WORK TO BE COMPLETED » Search the listing below for the line containing "Open Context menu items dialog". From there through the line containing "info icon beside", transcribe every line exactly, both ends included.
** RECORDS TO PROCESS follows **
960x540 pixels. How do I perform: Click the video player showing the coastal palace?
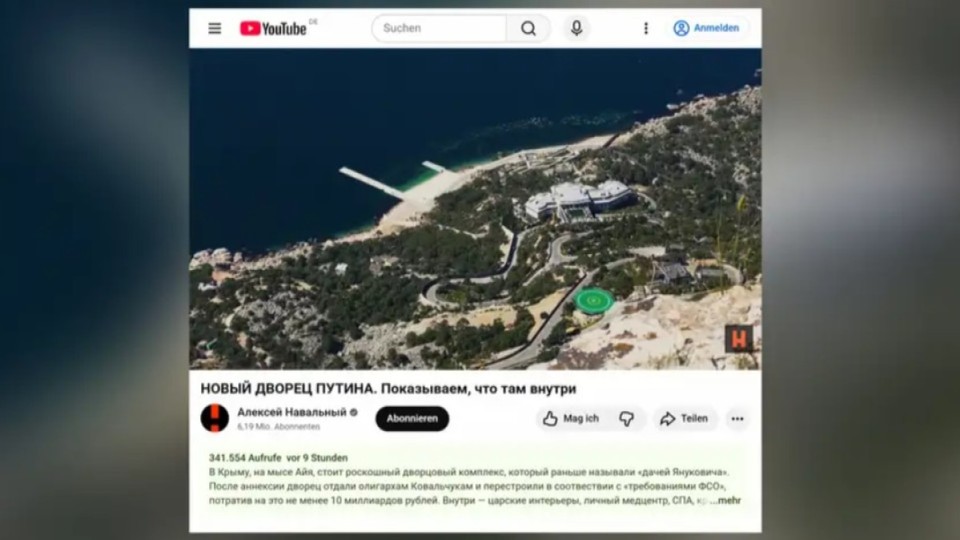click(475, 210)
** End of RECORDS TO PROCESS **
** RECORDS TO PROCESS follows **
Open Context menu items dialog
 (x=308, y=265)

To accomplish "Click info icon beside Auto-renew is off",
** End of RECORDS TO PROCESS **
YOUR SOLUTION »
Open Context menu items dialog
 (x=308, y=265)

To accomplish "Click info icon beside Auto-renew is off",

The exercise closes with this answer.